— begin Record set —

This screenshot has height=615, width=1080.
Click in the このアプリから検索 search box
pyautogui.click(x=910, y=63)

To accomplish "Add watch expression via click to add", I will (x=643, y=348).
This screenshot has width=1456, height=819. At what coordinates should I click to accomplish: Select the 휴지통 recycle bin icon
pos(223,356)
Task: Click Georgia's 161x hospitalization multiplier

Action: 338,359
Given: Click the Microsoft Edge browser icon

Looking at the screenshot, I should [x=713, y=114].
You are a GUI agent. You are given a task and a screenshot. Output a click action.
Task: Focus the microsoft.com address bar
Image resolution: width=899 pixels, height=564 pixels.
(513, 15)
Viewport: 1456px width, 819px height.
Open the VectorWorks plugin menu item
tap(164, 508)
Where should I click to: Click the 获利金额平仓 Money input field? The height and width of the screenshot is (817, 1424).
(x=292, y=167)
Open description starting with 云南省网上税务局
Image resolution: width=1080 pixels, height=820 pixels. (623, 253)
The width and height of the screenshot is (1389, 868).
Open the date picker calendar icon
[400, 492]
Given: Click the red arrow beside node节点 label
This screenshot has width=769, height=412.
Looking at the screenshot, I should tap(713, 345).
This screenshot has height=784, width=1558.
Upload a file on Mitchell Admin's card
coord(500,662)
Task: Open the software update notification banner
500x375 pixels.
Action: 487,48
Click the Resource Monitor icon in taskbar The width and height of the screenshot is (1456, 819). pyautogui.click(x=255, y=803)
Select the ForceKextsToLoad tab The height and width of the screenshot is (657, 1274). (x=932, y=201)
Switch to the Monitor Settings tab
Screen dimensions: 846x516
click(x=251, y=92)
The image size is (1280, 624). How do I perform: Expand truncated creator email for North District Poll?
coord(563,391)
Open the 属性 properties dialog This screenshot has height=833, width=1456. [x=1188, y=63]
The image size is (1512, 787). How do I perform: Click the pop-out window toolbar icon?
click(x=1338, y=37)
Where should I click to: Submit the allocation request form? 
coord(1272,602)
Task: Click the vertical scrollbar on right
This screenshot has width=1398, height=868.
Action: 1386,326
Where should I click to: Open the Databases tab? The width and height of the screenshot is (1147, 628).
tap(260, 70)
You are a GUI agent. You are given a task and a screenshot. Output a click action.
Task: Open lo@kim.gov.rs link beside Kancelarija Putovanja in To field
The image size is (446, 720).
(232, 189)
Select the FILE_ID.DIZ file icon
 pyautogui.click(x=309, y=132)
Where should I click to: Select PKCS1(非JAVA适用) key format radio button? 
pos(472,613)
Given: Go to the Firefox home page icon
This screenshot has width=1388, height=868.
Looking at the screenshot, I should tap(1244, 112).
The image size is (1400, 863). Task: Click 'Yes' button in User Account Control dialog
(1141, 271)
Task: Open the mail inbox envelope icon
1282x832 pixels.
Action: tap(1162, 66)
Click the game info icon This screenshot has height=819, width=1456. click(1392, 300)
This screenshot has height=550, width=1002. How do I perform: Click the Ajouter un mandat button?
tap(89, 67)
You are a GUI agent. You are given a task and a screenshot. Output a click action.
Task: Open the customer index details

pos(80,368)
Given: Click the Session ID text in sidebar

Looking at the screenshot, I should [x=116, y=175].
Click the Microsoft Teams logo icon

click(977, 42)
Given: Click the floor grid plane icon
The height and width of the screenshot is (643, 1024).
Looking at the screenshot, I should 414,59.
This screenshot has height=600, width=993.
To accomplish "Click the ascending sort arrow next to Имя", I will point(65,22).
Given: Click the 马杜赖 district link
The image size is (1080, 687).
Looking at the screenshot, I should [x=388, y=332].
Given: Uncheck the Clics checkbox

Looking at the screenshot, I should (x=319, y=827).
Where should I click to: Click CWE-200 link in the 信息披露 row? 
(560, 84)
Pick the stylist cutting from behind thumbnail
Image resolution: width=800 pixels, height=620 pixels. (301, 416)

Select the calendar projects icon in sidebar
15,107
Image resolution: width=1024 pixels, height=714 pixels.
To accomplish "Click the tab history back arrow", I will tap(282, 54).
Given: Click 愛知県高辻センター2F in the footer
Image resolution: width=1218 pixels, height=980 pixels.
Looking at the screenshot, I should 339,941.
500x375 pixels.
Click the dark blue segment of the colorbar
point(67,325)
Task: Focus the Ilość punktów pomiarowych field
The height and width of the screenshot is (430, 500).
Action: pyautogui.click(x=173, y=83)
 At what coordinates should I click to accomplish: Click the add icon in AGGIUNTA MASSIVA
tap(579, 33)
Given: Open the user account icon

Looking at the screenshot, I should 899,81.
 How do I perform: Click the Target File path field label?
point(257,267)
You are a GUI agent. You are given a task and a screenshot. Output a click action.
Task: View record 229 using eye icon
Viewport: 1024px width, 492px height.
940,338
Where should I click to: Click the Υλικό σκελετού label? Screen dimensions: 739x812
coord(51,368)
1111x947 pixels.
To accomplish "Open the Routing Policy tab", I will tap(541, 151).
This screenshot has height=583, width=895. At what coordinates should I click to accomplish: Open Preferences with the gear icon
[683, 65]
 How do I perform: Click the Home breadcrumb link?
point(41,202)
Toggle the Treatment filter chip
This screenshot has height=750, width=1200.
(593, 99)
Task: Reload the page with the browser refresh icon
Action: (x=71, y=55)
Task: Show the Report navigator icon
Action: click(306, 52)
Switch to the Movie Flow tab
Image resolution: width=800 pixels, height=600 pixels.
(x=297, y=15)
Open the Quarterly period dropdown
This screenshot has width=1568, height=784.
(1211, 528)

— end Record set —

[Given task]
Write out the lines of the records again, starting with the line that contains "The image size is (1280, 624)." and going on through the line that contains "Open the 属性", and add 73 to every coordinate in the answers.

[Solved exercise]
The image size is (1280, 624). How do I perform: Expand truncated creator email for North District Poll?
coord(636,464)
Open the 属性 properties dialog This screenshot has height=833, width=1456. [x=1261, y=136]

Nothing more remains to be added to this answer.